Adbrands Weekly Update 21st Jan 2016: Australian conglomerate Wesfarmers confirmed the acquisition of UK-based DIY and gardening chain Homebase for £340m. It will become a local partner to the group's Australian business Bunnings, the leading Ozzie home improvement chain. Wesfarmers is expected to phase out the Homebase name in favour of the Bunnings brand. The announcement coincided with related news from Wesfarmers' domestic rival Woolworths, which said it is pulling the plug on its own struggling DIY chain Masters, a joint venture with America's Lowe's. The sale of Homebase also significantly boosts Sainsbury's chances in its pursuit of Homebase's sister chain within Home Retail Group, Argos.
Adbrands Weekly Update 14th Jan 2016: UK supermarket Sainsbury's continued to press its case to acquire local general merchandise partner Home Retail Group, with a new financial proposal expected imminently, though so far few institutional shareholders have been persuaded to voice their support. Intriguingly all talk has been of synergies between Sainsbury's and HRG's Argos business, with second-string DIY chain Homebase conspicuously absent from any discussion. Stories have begun to emerge that Australian group Wesfarmers - which owns that country's Coles supermarket business as well as DIY chain Bunnings - is engaged in separate negotiations to add Homebase to its portfolio for £340m in cash.
Adbrands Weekly Update 3rd Sept 2015: The "Aldi effect" was apparent in the full year results from Australia's biggest supermarket group Woolworths. Just as UK supermarkets are reeling from the competition with German discounters, so are their Australian counterparts. Woolworths reported a near-13% fall in net profits, the first decline in almost two decades, following a disastrous attempt to match Aldi's low price strategy. Chief executive Grant O'Brien has already agreed to leave the group as soon as a successor can be found. Now, group chairman Ralph Waters will precede him out of the door. Woolworths net profit was A$2.15bn on flat revenues of A$61.15bn.

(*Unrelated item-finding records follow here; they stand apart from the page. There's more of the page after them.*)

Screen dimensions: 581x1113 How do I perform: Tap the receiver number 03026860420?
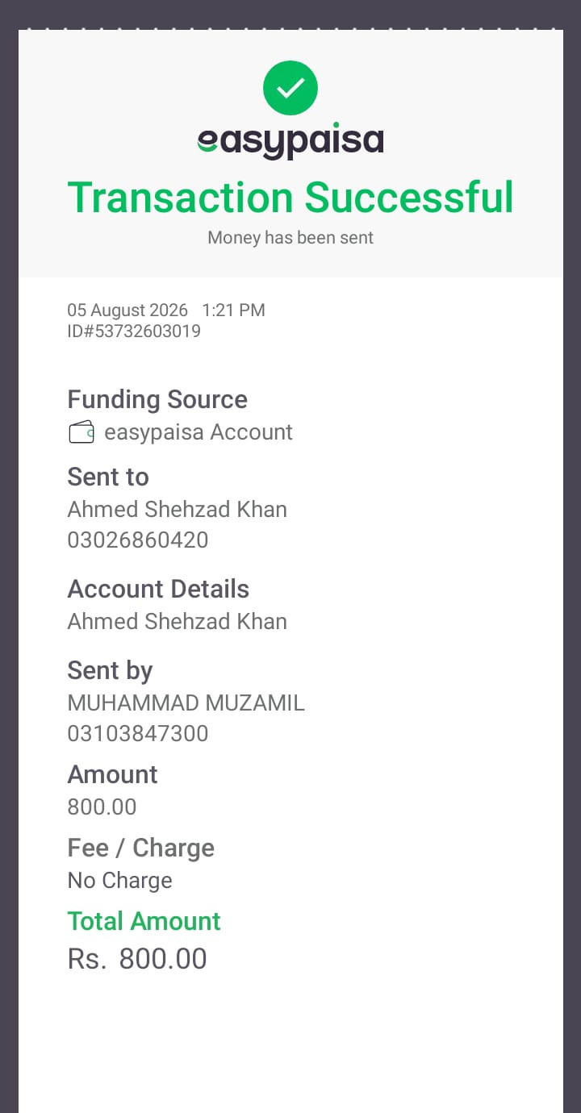point(138,540)
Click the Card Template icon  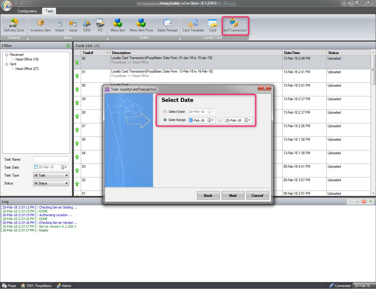click(193, 25)
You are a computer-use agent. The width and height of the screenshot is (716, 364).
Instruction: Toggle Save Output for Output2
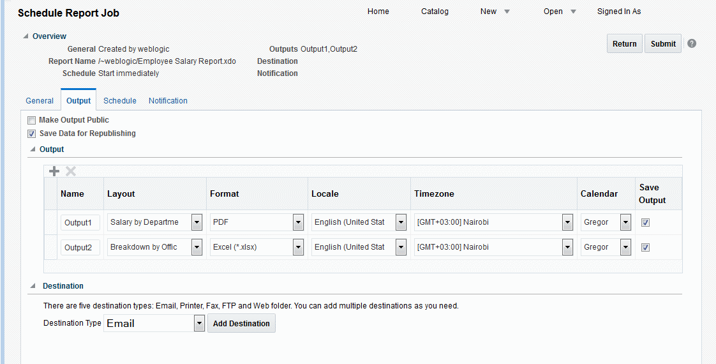click(x=645, y=247)
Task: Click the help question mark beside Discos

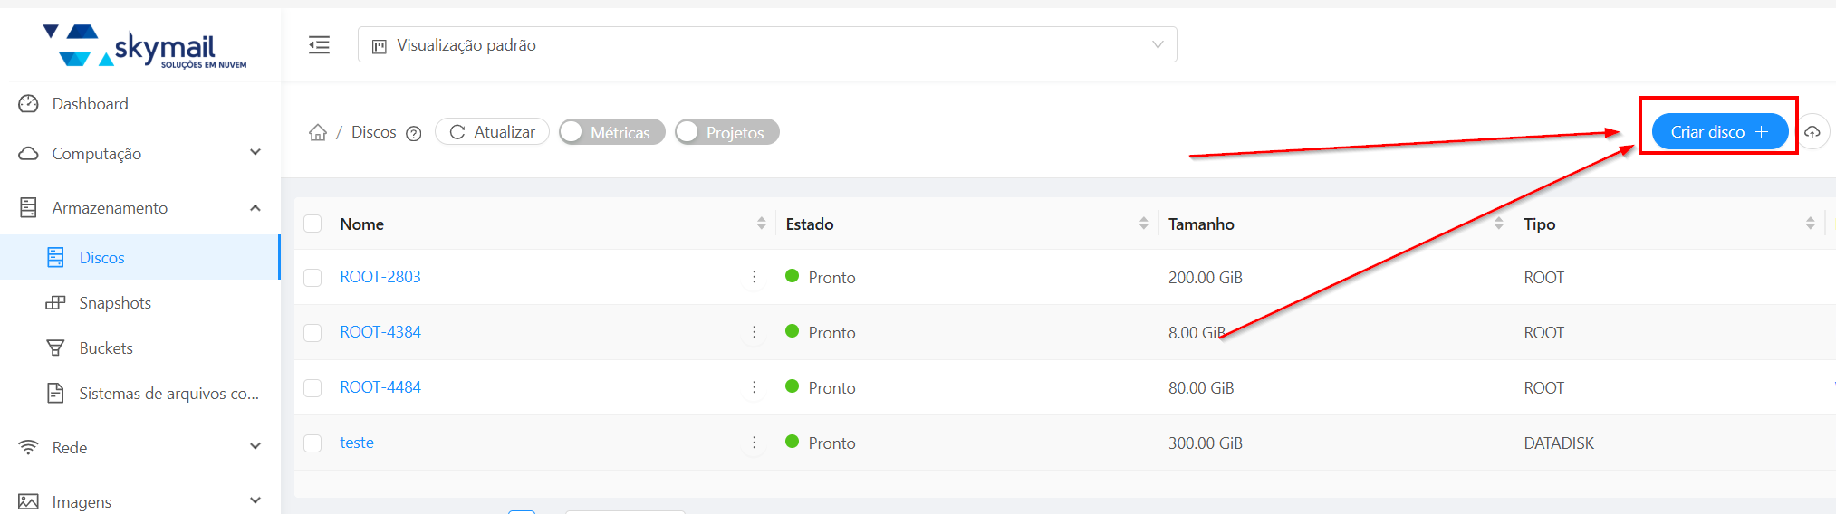Action: [414, 134]
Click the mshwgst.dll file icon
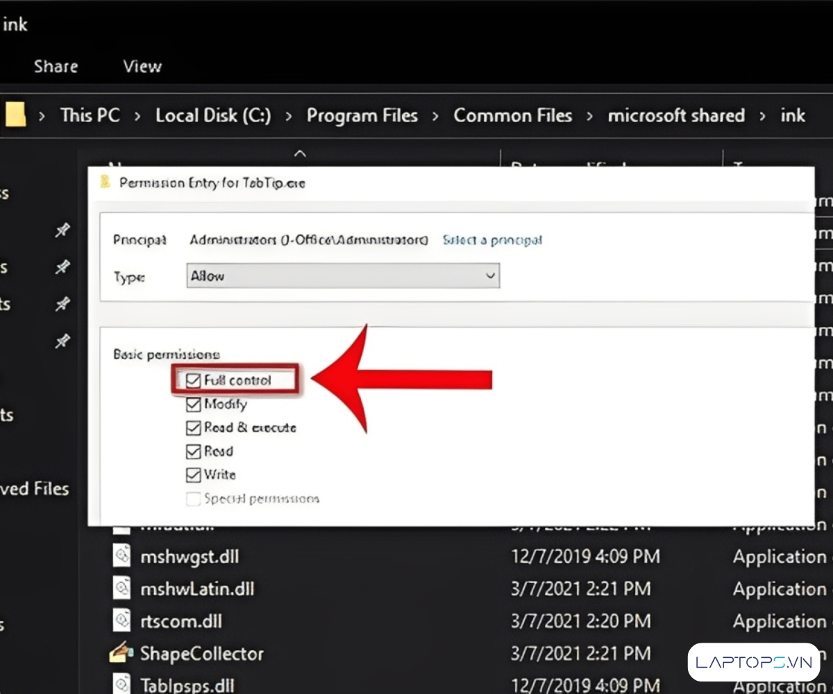This screenshot has height=694, width=833. point(122,557)

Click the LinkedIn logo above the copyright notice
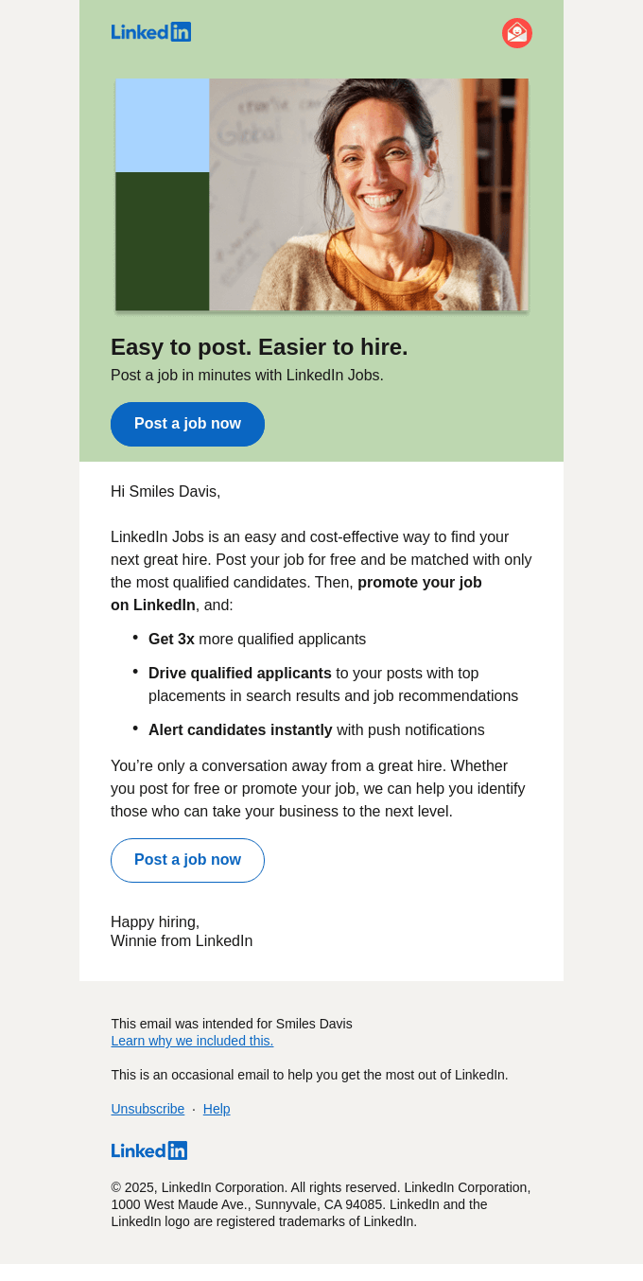[148, 1150]
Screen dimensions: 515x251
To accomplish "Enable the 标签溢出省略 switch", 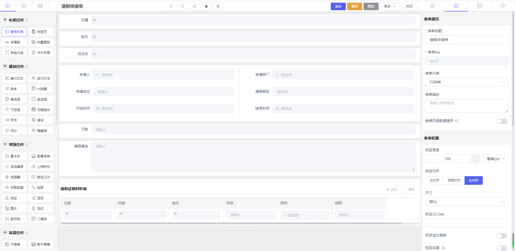I will (502, 236).
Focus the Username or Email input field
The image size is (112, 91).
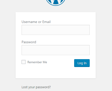tap(56, 30)
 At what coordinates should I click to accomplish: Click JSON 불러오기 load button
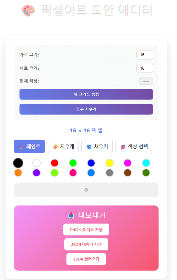pos(86,259)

In fact, the main culprits for the flat topline were a steep decline in petrol sales (as a result of falling prices) and weak performance at the group's Big W general merchandise business. But analysts have been alarmed by the strategic confusion at the supermarket business, which abandoned its long-established premium positioning during the year in favour of "Cheap Cheap" pricing. In fact Woolworths' results were not much worse than those of arch-rival Wesfarmers, owner of rival supermarket Coles, which quickly adopted the "fresh food" premium positioning abandoned by its rival. Group revenues were flat here too at A$62.45bn, while net profit fell 9% to A$2.44bn. However the Coles grocery division enjoyed solid increases in both sales and operating profit.